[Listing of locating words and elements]
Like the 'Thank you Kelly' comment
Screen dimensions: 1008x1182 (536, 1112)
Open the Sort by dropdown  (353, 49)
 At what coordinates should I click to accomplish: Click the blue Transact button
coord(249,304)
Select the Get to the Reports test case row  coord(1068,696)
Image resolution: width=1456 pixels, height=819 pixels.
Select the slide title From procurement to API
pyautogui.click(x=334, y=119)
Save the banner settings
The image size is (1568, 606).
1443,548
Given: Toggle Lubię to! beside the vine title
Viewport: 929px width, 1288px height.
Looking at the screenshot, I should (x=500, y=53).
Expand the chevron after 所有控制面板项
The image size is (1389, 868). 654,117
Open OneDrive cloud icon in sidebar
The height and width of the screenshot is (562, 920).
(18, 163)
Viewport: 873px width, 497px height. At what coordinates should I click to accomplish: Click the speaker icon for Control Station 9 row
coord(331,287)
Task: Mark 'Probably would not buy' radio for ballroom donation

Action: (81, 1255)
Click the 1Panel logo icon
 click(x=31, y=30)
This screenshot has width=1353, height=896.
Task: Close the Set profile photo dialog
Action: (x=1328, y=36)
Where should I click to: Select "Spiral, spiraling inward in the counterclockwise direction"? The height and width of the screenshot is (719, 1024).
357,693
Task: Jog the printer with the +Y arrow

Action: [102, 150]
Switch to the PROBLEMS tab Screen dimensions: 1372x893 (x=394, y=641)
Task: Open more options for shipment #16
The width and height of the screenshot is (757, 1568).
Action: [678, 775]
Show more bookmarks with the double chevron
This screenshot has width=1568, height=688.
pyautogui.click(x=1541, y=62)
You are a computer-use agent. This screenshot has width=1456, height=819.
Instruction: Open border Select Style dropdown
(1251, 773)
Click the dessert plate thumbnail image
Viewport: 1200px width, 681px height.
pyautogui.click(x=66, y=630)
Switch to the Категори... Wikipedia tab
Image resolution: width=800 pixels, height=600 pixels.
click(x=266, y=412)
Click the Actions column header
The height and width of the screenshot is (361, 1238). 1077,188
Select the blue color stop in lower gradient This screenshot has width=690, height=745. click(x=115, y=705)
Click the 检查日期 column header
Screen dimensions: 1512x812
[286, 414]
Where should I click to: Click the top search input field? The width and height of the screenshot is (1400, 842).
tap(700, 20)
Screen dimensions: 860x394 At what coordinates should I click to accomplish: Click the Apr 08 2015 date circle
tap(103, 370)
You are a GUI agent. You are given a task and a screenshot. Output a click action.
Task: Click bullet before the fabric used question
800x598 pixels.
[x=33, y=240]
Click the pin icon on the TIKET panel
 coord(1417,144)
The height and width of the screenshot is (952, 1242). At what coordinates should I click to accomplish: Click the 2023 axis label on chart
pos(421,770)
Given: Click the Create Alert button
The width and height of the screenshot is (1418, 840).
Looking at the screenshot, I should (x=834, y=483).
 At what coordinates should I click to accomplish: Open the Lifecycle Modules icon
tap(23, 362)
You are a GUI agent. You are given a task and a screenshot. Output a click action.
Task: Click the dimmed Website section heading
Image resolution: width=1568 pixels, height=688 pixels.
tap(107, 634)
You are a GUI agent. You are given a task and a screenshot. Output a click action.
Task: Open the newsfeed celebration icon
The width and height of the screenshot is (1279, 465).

Task prompt:
Can you give the listing above again with each "dropdown" replaced by "drop-down menu" and everything else left unchanged?

Written answer:
Like the 'Thank you Kelly' comment
Screen dimensions: 1008x1182 (536, 1112)
Open the Sort by drop-down menu  (353, 49)
 At what coordinates should I click to accomplish: Click the blue Transact button
coord(249,304)
Select the Get to the Reports test case row  coord(1068,696)
Image resolution: width=1456 pixels, height=819 pixels.
Select the slide title From procurement to API
pyautogui.click(x=334, y=119)
Save the banner settings
The image size is (1568, 606).
1443,548
Given: Toggle Lubię to! beside the vine title
Viewport: 929px width, 1288px height.
Looking at the screenshot, I should (x=500, y=53).
Expand the chevron after 所有控制面板项
The image size is (1389, 868). 654,117
Open OneDrive cloud icon in sidebar
The height and width of the screenshot is (562, 920).
(18, 163)
Viewport: 873px width, 497px height. At what coordinates should I click to accomplish: Click the speaker icon for Control Station 9 row
coord(331,287)
Task: Mark 'Probably would not buy' radio for ballroom donation

Action: (81, 1255)
Click the 1Panel logo icon
 click(x=31, y=30)
This screenshot has width=1353, height=896.
Task: Close the Set profile photo dialog
Action: (x=1328, y=36)
Where should I click to: Select "Spiral, spiraling inward in the counterclockwise direction"? The height and width of the screenshot is (719, 1024).
357,693
Task: Jog the printer with the +Y arrow

Action: [102, 150]
Switch to the PROBLEMS tab Screen dimensions: 1372x893 (x=394, y=641)
Task: Open more options for shipment #16
The width and height of the screenshot is (757, 1568).
Action: [678, 775]
Show more bookmarks with the double chevron
This screenshot has width=1568, height=688.
pyautogui.click(x=1541, y=62)
You are a computer-use agent. This screenshot has width=1456, height=819.
Instruction: Open border Select Style drop-down menu
(1251, 773)
Click the dessert plate thumbnail image
Viewport: 1200px width, 681px height.
pyautogui.click(x=66, y=630)
Switch to the Категори... Wikipedia tab
Image resolution: width=800 pixels, height=600 pixels.
click(x=266, y=412)
Click the Actions column header
The height and width of the screenshot is (361, 1238). 1077,188
Select the blue color stop in lower gradient This screenshot has width=690, height=745. click(x=115, y=705)
Click the 检查日期 column header
Screen dimensions: 1512x812
[286, 414]
Where should I click to: Click the top search input field? The width and height of the screenshot is (1400, 842).
tap(700, 20)
Screen dimensions: 860x394 At what coordinates should I click to accomplish: Click the Apr 08 2015 date circle
tap(103, 370)
You are a GUI agent. You are given a task and a screenshot. Output a click action.
Task: Click bullet before the fabric used question
800x598 pixels.
[x=33, y=240]
Click the pin icon on the TIKET panel
 coord(1417,144)
The height and width of the screenshot is (952, 1242). At what coordinates should I click to accomplish: Click the 2023 axis label on chart
pos(421,770)
Given: Click the Create Alert button
The width and height of the screenshot is (1418, 840).
Looking at the screenshot, I should (x=834, y=483).
 At what coordinates should I click to accomplish: Open the Lifecycle Modules icon
tap(23, 362)
You are a GUI agent. You are given a task and a screenshot. Output a click action.
Task: Click the dimmed Website section heading
Image resolution: width=1568 pixels, height=688 pixels.
tap(107, 634)
You are a GUI agent. You are given a task and a screenshot. Output a click action.
Task: Open the newsfeed celebration icon
The width and height of the screenshot is (1279, 465).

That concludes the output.